Each Unit consists of one common share of Barksdale (a “Common Share“) and one Common Share purchase warrant (a “Warrant“), whereby each Warrant entitles the holder to acquire one Common Share at a price of $0.23 for a period of three years from the date of issuance.

Proceeds of the Offering will be used to finance exploration activities at the Company’s properties in Arizona as well as for working capital and general corporate purposes. Pursuant to the closing of the Offering, the Company paid an aggregate of (i) $199,516.60 in cash finder’s fees and issued an aggregate of 1,330,111 finder’s warrants to eligible finders in connection with the First Tranche, and (ii) $64,396.49 in cash finder’s fees and issued an aggregate of 429,309 finder’s warrants to eligible finders in connection with the Final Tranche. The finder’s fees in respect of the Offering, therefore, total $263,913.09 and 1,759,420 finder’s warrants. Each finder’s warrant entitles the holder to acquire one Common Share at a price of $0.23 until June 27, 2027 (First Tranche) or July 27, 2027 (Final Tranche).

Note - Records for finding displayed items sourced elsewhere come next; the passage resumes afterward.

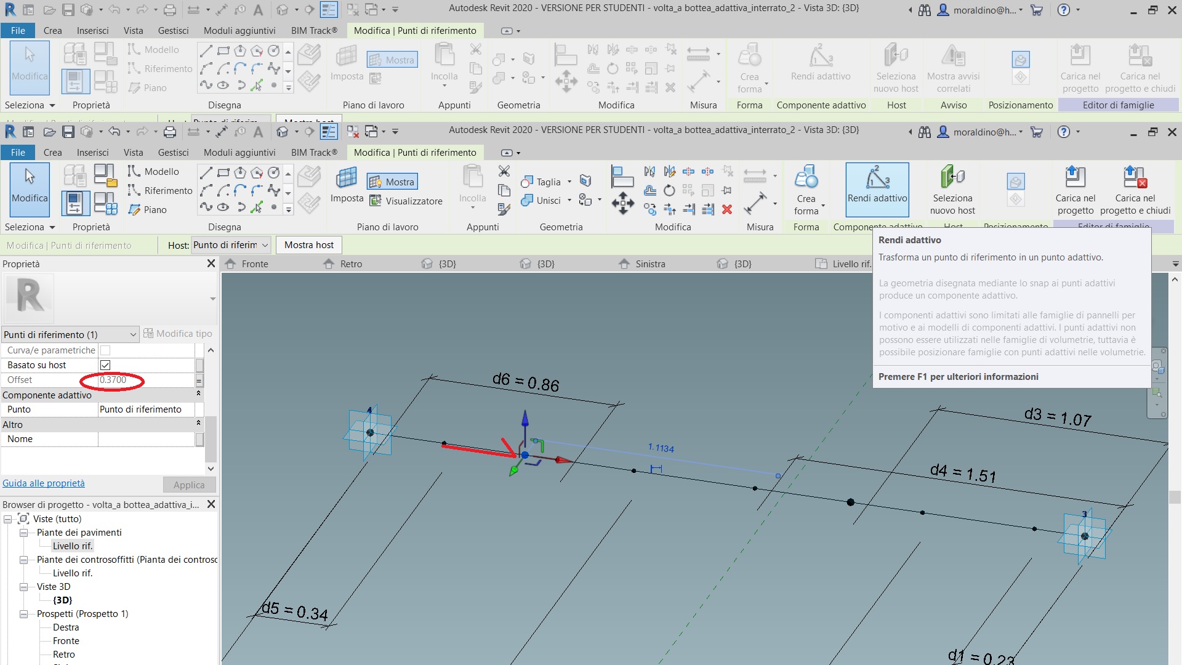The width and height of the screenshot is (1182, 665).
Task: Toggle the Mostra work plane display
Action: pyautogui.click(x=392, y=182)
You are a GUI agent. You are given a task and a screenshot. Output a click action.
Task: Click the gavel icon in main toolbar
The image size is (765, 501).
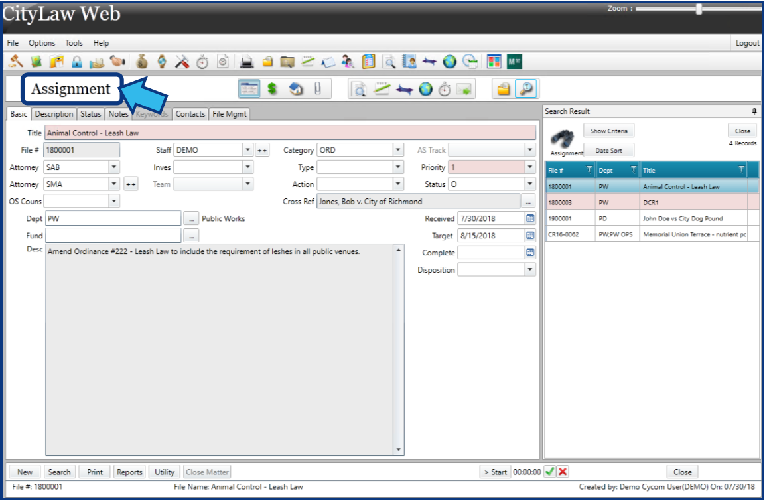tap(15, 62)
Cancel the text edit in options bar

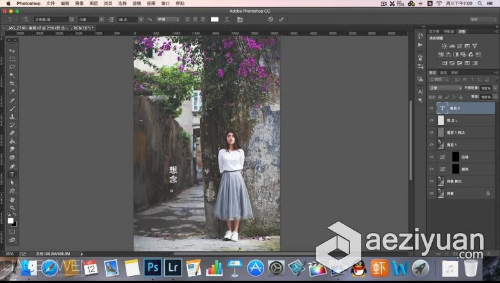click(x=271, y=19)
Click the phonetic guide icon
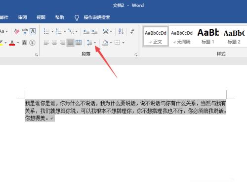 tap(25, 31)
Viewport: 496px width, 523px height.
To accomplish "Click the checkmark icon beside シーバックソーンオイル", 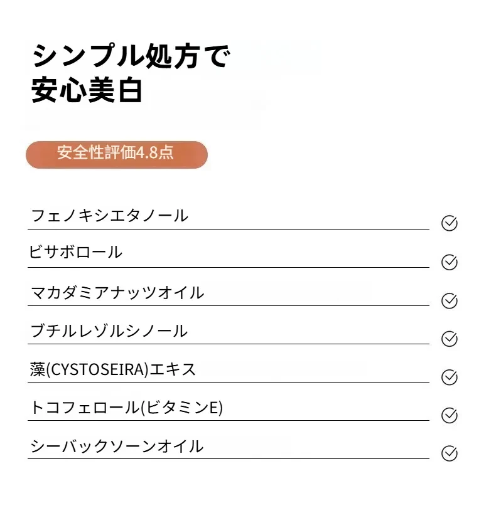I will pyautogui.click(x=450, y=453).
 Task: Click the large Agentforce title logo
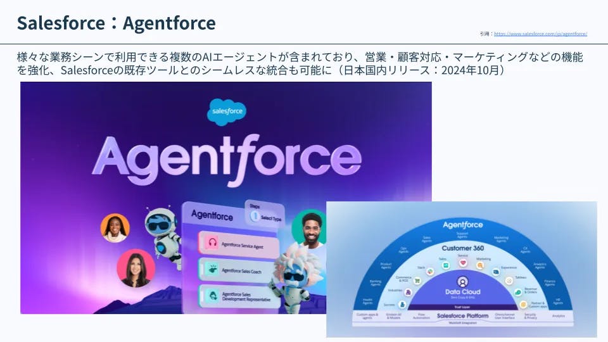pos(227,159)
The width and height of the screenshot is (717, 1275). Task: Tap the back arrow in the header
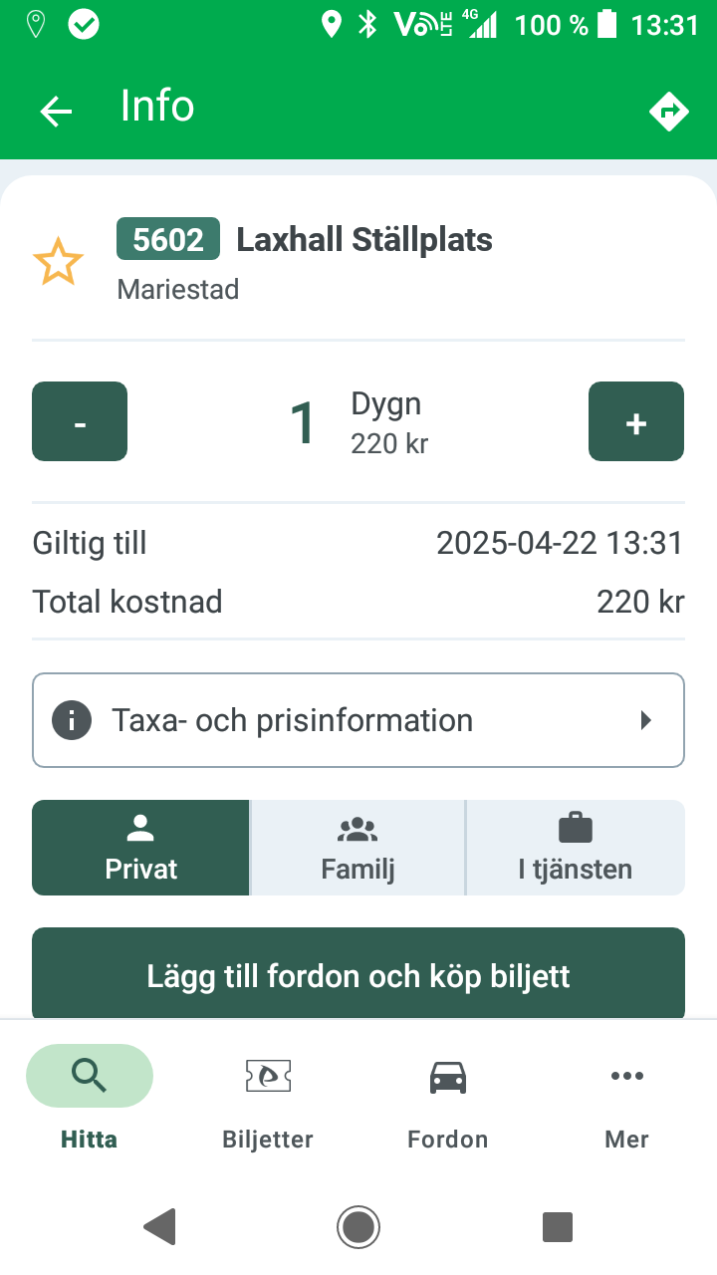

All securities issued pursuant to the (i) First Tranche are subject to a statutory hold period expiring October 28, 2027, and (ii) Final Tranche are subject to a statutory hold period expiring November 27, 2027; each expiration date being the date that is four months and one day from the date of issuance. The Offering remains subject to TSX Venture Exchange final acceptance.

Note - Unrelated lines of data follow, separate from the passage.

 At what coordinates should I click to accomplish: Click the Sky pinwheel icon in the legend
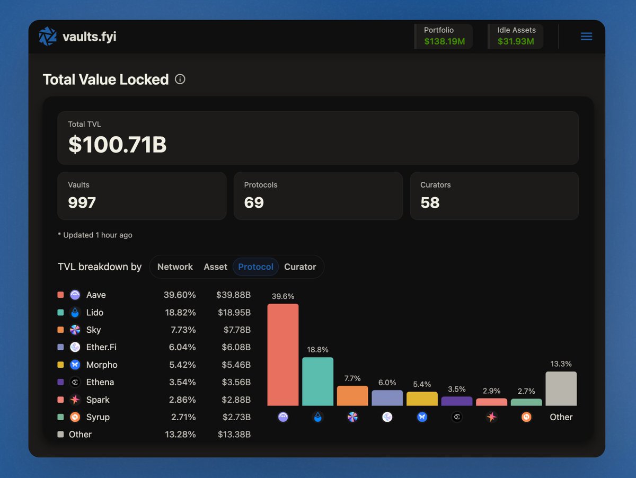coord(75,330)
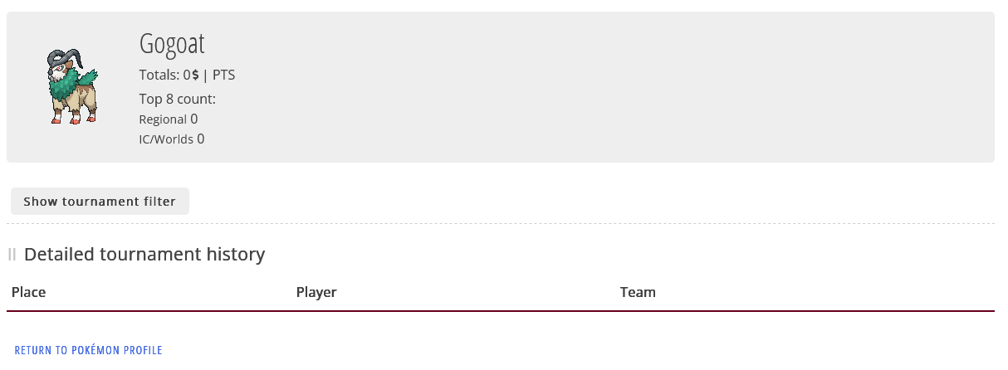This screenshot has width=1008, height=370.
Task: Sort by the Team column header
Action: tap(638, 292)
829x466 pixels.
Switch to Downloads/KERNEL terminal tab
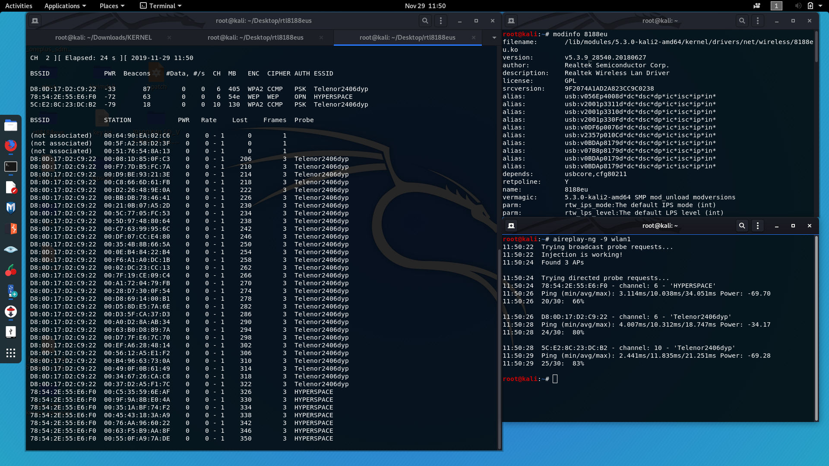click(x=104, y=38)
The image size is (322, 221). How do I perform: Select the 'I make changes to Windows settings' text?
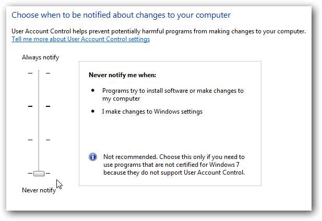coord(152,112)
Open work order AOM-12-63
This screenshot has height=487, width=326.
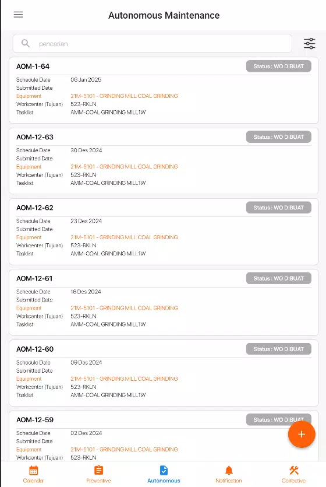(x=164, y=161)
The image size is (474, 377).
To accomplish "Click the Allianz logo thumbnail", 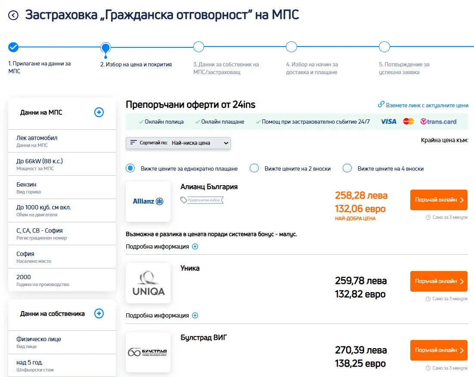I will pyautogui.click(x=148, y=201).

The securities described herein have not been, and will not be, registered under the United States Securities Act of 1933, as amended (the “U.S. Securities Act“), or any state securities laws, and may not be offered or sold within the United States except in compliance with the registration requirements of the U.S. Securities Act and applicable state securities laws or pursuant to available exemptions therefrom. This release does not constitute an offer to sell or a solicitation of an offer to buy of any securities in the United States.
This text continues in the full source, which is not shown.